## About this task
Lines with "icon": copy each one from the listing below.

## Records shown

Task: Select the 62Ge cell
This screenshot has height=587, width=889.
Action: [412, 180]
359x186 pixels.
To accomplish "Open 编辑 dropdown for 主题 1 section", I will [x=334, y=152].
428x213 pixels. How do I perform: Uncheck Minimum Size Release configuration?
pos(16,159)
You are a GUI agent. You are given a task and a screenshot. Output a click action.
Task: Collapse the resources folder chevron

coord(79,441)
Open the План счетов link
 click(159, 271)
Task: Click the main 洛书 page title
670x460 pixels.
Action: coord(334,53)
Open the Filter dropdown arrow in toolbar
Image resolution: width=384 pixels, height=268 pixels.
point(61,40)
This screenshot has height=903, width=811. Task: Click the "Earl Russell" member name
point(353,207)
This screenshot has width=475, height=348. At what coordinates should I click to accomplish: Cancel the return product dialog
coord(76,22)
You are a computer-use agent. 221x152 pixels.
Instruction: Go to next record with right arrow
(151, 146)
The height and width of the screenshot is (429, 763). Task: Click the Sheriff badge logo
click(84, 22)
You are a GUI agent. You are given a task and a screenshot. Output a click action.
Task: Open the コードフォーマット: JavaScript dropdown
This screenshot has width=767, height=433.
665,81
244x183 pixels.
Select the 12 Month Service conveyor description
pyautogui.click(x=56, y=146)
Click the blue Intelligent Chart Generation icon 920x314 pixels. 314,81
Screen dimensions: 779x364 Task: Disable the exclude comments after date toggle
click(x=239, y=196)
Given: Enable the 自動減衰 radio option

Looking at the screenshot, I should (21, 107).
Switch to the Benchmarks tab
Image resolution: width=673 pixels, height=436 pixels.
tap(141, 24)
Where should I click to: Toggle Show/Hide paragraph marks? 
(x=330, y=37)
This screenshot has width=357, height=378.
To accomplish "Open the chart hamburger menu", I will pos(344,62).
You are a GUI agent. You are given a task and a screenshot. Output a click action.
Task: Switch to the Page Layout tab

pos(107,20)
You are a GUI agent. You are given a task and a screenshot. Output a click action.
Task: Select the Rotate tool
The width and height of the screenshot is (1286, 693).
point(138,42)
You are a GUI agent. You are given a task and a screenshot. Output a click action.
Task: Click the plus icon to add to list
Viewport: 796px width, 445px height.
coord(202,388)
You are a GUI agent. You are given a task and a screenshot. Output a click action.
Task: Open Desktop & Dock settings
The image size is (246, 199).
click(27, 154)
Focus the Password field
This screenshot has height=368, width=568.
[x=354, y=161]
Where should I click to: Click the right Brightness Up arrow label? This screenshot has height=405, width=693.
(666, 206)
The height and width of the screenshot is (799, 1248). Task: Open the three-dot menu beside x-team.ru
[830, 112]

## Output of the exercise
Click the blue Intelligent Chart Generation icon 920x314 pixels. 314,81
Task: Click the plus icon to add to list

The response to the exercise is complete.